(Aim of the task):
Nothing but the lines from the one showing "Given: Expand the Stereotype dropdown" through the final line of the data below belongs in the answer, duplicated exactly and without pictures.

--- Given data ---

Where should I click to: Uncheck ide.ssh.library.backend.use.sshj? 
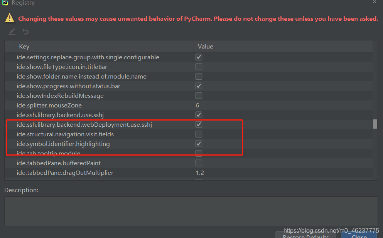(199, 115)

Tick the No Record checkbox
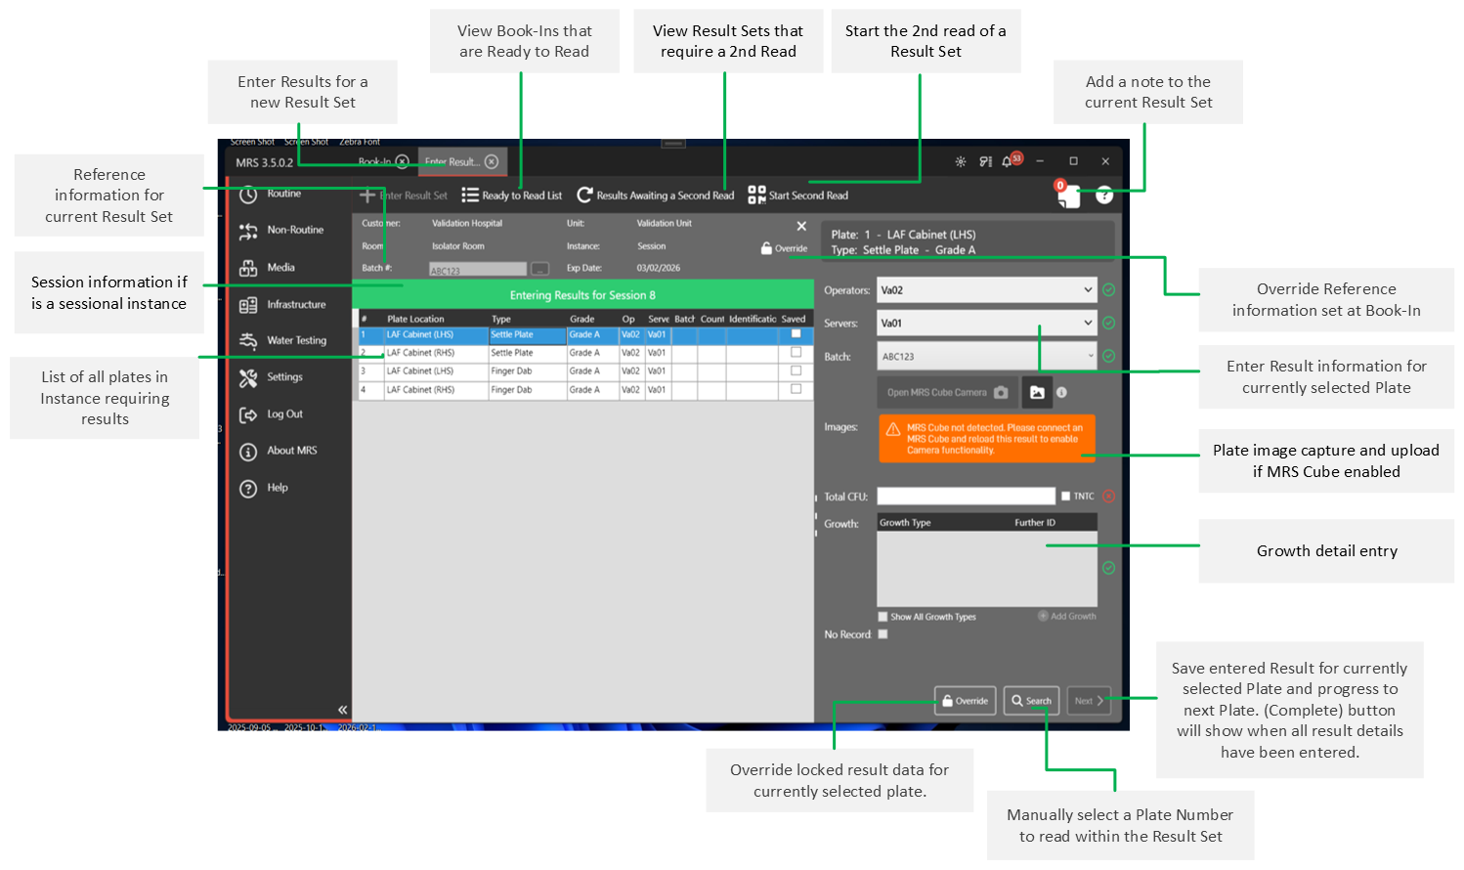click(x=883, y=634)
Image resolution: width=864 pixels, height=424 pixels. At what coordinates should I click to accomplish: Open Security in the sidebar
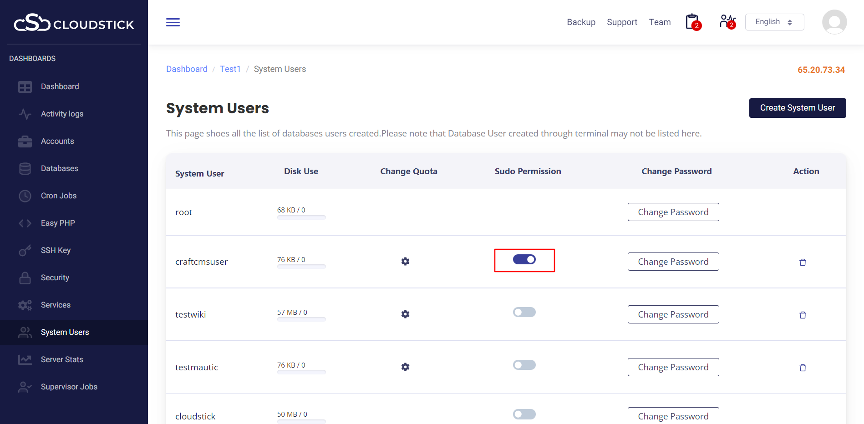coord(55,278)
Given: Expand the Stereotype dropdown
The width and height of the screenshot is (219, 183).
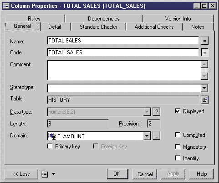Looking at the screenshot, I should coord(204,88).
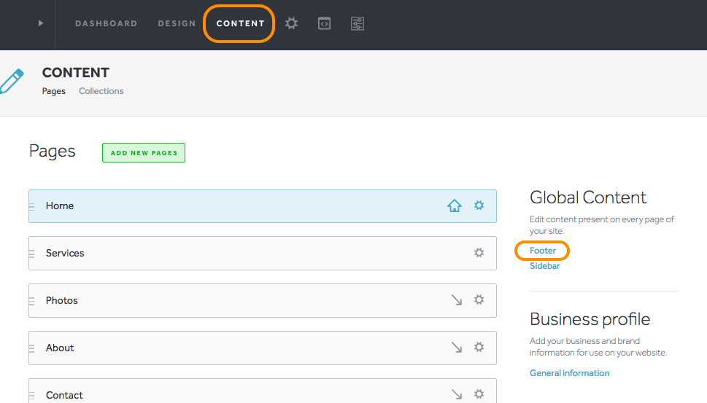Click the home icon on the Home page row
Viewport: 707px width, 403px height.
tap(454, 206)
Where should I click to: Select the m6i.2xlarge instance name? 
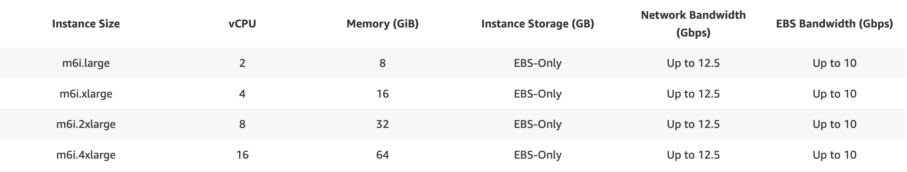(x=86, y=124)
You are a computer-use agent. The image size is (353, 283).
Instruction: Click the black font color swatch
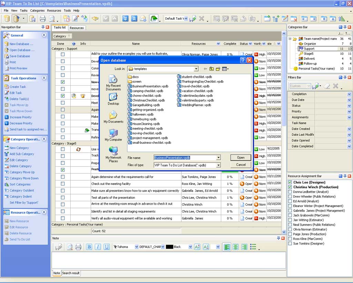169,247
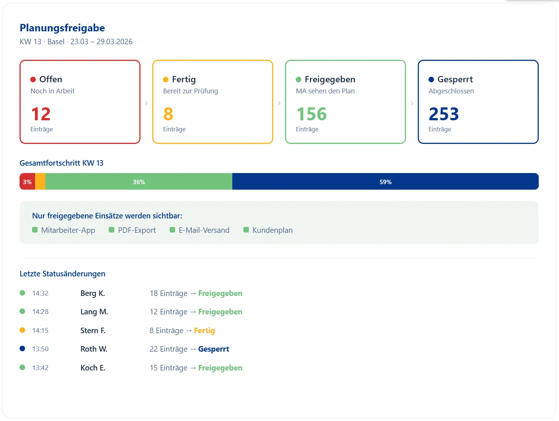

---

(Task result):
Given: Expand the Stereotype dropdown
The width and height of the screenshot is (219, 183).
Looking at the screenshot, I should coord(204,88).
Click the home icon on the Home page row
Viewport: 707px width, 403px height.
tap(454, 206)
Where should I click to: Select the m6i.2xlarge instance name? 
(x=86, y=124)
You are a computer-use agent. The image size is (353, 283).
Instruction: Click the black font color swatch
169,247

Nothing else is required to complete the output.